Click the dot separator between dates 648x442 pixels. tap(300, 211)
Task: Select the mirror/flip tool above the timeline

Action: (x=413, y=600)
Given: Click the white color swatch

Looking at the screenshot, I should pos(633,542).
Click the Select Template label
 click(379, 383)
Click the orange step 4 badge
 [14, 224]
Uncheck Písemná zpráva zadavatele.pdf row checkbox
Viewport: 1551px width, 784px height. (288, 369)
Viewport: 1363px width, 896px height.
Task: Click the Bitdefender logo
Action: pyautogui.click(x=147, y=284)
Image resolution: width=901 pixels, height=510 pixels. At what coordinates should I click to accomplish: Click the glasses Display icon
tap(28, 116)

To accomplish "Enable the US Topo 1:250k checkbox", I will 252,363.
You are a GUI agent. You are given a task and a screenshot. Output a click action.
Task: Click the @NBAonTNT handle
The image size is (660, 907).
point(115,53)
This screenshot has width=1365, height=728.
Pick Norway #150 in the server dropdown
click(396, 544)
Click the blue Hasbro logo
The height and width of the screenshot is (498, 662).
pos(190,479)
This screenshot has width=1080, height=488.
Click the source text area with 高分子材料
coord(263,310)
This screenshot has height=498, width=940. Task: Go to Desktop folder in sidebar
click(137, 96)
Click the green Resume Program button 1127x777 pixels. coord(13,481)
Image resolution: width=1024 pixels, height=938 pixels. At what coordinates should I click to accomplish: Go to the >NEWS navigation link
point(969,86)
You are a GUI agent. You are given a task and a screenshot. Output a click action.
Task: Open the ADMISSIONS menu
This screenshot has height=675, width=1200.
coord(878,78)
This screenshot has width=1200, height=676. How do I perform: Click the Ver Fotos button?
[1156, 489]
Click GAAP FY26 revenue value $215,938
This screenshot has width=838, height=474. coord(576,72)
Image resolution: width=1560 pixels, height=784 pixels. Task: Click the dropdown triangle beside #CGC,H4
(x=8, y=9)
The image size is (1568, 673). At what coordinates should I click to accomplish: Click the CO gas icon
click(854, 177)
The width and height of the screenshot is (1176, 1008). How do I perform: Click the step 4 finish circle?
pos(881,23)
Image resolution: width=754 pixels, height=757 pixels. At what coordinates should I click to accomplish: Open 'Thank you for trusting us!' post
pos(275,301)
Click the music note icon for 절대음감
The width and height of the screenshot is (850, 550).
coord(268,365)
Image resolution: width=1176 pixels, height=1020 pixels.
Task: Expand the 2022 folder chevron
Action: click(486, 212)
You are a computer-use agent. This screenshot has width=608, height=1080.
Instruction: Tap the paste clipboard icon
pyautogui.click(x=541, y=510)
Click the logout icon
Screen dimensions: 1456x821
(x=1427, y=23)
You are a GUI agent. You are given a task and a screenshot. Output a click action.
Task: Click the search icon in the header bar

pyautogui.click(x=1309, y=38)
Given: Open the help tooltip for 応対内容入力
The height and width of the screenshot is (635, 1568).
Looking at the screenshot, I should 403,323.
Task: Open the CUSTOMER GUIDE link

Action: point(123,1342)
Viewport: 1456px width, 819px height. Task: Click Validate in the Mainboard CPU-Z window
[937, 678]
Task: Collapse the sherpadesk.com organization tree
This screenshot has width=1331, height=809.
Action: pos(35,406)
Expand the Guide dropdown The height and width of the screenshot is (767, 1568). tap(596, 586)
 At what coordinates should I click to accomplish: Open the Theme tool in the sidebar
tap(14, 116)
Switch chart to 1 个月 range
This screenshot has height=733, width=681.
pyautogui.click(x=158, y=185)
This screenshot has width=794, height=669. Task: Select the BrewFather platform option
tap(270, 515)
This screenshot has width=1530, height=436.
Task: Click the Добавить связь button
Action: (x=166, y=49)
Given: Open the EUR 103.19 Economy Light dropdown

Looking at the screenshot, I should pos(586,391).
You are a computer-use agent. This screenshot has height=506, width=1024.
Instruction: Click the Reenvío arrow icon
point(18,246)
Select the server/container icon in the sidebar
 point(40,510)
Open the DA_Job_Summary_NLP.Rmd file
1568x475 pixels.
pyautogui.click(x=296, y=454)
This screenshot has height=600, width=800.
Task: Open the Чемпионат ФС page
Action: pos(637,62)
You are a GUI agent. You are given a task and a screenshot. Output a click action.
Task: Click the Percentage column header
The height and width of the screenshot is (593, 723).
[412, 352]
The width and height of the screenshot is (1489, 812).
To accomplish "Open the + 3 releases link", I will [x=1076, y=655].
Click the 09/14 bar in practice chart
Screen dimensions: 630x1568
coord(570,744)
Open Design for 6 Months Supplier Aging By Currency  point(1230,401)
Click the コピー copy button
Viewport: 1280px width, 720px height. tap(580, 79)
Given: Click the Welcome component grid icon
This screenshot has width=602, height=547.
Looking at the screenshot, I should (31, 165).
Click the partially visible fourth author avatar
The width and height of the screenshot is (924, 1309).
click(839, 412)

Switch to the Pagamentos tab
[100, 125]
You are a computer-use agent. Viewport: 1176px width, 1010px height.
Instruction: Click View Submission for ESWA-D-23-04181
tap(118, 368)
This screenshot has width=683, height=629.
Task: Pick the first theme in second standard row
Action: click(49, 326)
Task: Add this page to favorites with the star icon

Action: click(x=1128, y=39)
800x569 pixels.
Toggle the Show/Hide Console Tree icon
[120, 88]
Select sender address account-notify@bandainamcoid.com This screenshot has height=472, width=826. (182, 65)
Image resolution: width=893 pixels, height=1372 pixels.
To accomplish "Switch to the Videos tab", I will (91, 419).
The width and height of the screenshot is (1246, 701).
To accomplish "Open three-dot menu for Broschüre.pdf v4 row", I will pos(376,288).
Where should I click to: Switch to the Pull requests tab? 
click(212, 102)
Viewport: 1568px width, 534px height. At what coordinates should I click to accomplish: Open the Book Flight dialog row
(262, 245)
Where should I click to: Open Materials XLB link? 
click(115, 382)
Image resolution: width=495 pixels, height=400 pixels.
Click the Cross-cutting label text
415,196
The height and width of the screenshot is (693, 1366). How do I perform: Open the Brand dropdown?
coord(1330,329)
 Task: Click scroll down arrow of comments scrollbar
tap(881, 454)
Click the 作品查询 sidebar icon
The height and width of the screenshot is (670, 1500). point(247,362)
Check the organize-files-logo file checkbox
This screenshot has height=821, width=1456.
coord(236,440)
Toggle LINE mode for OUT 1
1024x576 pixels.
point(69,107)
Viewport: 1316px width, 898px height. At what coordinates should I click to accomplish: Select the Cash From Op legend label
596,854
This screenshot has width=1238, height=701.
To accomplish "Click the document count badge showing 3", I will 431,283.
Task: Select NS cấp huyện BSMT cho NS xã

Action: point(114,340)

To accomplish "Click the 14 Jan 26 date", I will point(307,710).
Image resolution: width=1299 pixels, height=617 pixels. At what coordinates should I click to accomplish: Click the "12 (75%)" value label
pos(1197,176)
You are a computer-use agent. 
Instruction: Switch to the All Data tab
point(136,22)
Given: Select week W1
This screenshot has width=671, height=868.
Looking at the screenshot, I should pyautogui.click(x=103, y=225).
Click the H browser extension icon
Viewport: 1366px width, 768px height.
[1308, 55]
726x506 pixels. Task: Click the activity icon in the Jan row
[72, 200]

▶ _Problem description_: Please copy the records starting with the line that contains "Where should I click to: Open" and going on through the line that contains "point(69,107)", substituting "Model" for "Brand" and changing nothing else.

▶ _Full response_:
Where should I click to: Open Materials XLB link? 
click(115, 382)
Image resolution: width=495 pixels, height=400 pixels.
Click the Cross-cutting label text
415,196
The height and width of the screenshot is (693, 1366). How do I perform: Open the Model dropdown?
coord(1330,329)
 Task: Click scroll down arrow of comments scrollbar
tap(881, 454)
Click the 作品查询 sidebar icon
The height and width of the screenshot is (670, 1500). point(247,362)
Check the organize-files-logo file checkbox
This screenshot has height=821, width=1456.
coord(236,440)
Toggle LINE mode for OUT 1
1024x576 pixels.
point(69,107)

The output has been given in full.